5-Bromouridine (BrU) immunoprécipitation (IP) permet l’étude de la production d’ARN dans les cellules avec no ou des effets très limités sur cellulaire physiologie au cours de la brève période1,2d’étiquetage. La méthode repose sur l’incorporation du dérivé synthétique de l’uridine BrU en ARN nouvellement synthétisé suivi par IP d’ARN marqué à l’aide d’anticorps anti-BrU (Figure 1).
On sait depuis des décennies que la synthèse de protéine peut être réglée de transcription, et l’existence de facteurs de transcription a émis l’hypothèse il y a plus de 50 ans3. Aujourd'hui, on sait que plusieurs maladies sont causées par le dérèglement de la transcription et de la stabilité de la RNA (complémentaire Figure S1 en référence4), et la capacité à mesurer les changements dans la production d’ARN est d’une grande importance dans la maladie de compréhension développement.
En revanche, outils pour réguler la production d’ARN fournissent de nouvelles possibilités pour le traitement de maladies causées par l’expression de protéines trop ou trop peu, ou l’accumulation de protéine comme dans la maladie de Parkinson (MP). La protéine prédominante, accumulant des agrégats comme insolubles dans PD est α-synucléine, et le niveau de la synucléine α est directement lié à la maladie, comme des causes de multiplication de gène du gène α-synucléine familial PD5. Par ailleurs, α-synucléine regroupe de manière dépendante de la concentration. Diminution de l’expression des ARNm de la synucléine α est donc une stratégie thérapeutique intéressante, qui a été réalisée avec succès à l’aide de l’interférence ARN pour diminuer la perte des neurones dans PD modèles rongeurs6,7.

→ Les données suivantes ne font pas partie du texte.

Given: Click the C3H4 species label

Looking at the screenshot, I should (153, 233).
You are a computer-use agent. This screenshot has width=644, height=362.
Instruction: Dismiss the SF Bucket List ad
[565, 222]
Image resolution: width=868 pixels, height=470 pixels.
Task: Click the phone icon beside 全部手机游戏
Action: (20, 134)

Il est important de pouvoir mesurer les changements dans la production d’ARN causée par une maladie ou des interventions thérapeutiques. Méthodes de pointe pour mesurant les niveaux d’ARN, l’état stationnaire comme transcription inverse suivie par quantitative polymerase chain reaction (RT-qPCR), ne sont pas capables de distinguer les changements causés par la régulation de la transcription ou altérés Stabilité de RNA. Une méthode largement utilisée pour l’étude des taux de décomposition de RNA n’entrave de la machinerie transcriptionnelle utilisant des composés tels que le α-amanitine ou l’actinomycine D, suivie par des mesures de l’ARN en décomposition. Cependant, il y a certains problèmes liés à un blocage général de transcription dans des cellules, telles que l’induction de l’apoptose8,9. À côté des effets cytotoxiques, inhibiteurs de la transcriptionnelles présentent également de nombreux problèmes techniques, comme la lente absorption cellulaire de le α-amanitine et le manque de spécificité de l’actinomycine D (revu en référence10).
Pour éviter le blocage total de la transcription, analogues nucléotidiques ont été utilisées, comme 5-éthynyl uridine (UE 5), 4-thiouridine (TU-4) et BrU. Ceux-ci sont facilement absorbés par les cellules de mammifères et incorporés dans l’ARN nouvellement synthétisé, permettant pouls-étiquetage de l’ARN dans un délai spécifique. BrU est moins toxique que l’UE 5 et 4-TU, ce qui en fait le préféré analogique de choix11,12.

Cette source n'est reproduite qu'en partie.